» **Text under study**
+--

Esteem approved to treat sensorineural hearing loss
The U.S. Food and Drug Administration today announced the approval of the Esteem – an implanted hearing system used to treat moderate to severe sensorineural hearing loss, a type of permanent hearing loss.
Sensorineural hearing loss is usually caused by genetic factors or damage to the inner ear resulting from noise, viral infections, or aging. The results are reductions in perception of sounds and in the ability to understand speech.
This differs from conductive hearing loss, which occurs when sound waves cannot transmit well through the outer or middle ear or both. Medical or surgical treatment can often restore hearing in people with a conductive hearing loss, which can be caused by earwax, fluid in the middle ear space, or a punctured eardrum.
The Esteem system consists of external testing and programming instruments and three implantable components: a sound processor, sensor, and driver. The sensor senses vibrations from the eardrum and middle ear bones and converts these mechanical vibrations into electrical signals, which are then sent to the sound processor, which amplifies and filters the signal to compensate for the individual patient's hearing loss. The driver converts the enhanced electrical signal back to vibrations, which are then transmitted into the inner ear where they are perceived as sound.
"The approval of Esteem provides patients with an option to alleviate their hearing loss by using a device with no readily visible external components," said Jeffrey Shuren, M.D., J.D., director of the FDA's Center for Devices and Radiological Health.
The system is designed to alleviate the effects of hearing loss in patients ages 18 years and older. Other criteria for the device include: stable bilateral sensorineural hearing loss, a normally functioning Eustachian tube, and normal middle ear anatomy. A patient's ability to understand speech using Esteem should be similar to that of conventional hearing aids.

+--

» **Material supplied**
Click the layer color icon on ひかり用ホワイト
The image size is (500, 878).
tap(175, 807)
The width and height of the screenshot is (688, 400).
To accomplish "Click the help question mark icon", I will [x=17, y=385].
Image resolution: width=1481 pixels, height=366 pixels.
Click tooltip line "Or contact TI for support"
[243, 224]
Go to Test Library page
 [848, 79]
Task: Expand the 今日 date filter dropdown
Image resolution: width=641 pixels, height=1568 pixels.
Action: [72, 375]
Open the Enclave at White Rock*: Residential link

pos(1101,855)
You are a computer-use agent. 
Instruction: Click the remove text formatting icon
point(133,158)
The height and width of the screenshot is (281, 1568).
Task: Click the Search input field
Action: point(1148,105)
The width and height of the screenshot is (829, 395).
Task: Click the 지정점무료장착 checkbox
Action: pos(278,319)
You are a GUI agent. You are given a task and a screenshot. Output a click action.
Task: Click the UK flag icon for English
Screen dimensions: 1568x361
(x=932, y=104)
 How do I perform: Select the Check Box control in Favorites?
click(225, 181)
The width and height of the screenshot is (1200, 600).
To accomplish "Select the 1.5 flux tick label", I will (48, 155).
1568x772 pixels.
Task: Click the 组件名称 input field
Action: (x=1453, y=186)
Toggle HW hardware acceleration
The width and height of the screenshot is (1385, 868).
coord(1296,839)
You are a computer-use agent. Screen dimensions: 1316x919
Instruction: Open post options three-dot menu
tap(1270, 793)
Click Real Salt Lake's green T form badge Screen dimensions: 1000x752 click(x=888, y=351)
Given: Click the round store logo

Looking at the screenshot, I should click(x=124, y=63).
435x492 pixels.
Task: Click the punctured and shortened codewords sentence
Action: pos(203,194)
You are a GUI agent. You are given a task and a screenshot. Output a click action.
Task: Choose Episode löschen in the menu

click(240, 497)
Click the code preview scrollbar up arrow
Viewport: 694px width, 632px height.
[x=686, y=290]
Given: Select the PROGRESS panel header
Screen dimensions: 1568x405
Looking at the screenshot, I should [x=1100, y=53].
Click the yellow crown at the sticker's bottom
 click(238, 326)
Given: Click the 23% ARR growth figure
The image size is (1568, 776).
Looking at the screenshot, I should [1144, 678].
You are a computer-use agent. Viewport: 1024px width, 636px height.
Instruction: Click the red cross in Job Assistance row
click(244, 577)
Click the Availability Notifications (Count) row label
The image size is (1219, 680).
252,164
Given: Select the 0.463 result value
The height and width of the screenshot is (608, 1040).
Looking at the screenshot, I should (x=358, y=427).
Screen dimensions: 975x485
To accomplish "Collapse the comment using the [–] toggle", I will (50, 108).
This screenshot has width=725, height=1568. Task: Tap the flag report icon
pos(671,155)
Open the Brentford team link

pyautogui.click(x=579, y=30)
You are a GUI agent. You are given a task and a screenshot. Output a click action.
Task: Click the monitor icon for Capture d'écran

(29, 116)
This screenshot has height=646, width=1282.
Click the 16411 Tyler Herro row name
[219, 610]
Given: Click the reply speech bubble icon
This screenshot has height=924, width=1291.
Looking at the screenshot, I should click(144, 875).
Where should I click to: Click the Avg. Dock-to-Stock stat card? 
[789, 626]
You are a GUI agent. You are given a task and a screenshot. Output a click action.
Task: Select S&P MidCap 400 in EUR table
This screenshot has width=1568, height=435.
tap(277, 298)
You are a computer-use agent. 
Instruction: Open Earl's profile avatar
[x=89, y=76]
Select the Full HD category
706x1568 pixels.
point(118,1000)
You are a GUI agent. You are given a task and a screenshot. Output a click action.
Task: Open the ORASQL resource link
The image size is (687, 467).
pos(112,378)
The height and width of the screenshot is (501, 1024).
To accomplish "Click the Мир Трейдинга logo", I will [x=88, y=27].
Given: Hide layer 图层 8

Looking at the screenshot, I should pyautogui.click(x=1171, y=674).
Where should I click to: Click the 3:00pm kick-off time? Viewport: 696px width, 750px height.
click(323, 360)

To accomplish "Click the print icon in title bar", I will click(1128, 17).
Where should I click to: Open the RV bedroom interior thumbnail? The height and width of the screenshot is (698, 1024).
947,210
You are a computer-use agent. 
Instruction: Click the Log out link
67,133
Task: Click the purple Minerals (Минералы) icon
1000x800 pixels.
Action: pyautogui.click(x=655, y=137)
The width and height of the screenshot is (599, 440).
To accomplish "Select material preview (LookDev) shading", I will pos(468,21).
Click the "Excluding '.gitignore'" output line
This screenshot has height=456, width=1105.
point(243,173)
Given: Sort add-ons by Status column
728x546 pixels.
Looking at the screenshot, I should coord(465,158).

+--

Can you continue the article on the FDA's approval of the Esteem hearing implant, picking up after its final sentence?

» **Written reply**
In a multicenter clinical study of Esteem versus pre-implant hearing aids, 93 percent of Esteem recipients scored equal to or better than their pre-implant hearing aids on a speech intelligibility test. Seven percent scored less than with their pre-implant hearing aids, and 56 percent scored better than with their pre-implant hearing aids.
Seven percent of participants experienced facial paralysis, and 42 percent experienced taste disturbance, both of which are results of the surgical procedure necessary to implant the device. The majority of these adverse events resolved during the one-year study period.
As a condition of FDA approval, Esteem manufacturer, Envoy Medical Corporation of St. Paul, Minn., must conduct two post-approval studies. In one study, Envoy must continue to follow-up on 61 subjects from the original study for five years to study safety and effectiveness. Another study of 120 newly enrolled subjects will include an evaluation of the incidence of facial paralysis at one month after implantation, and evaluate the effectiveness of Esteem five years after implantation.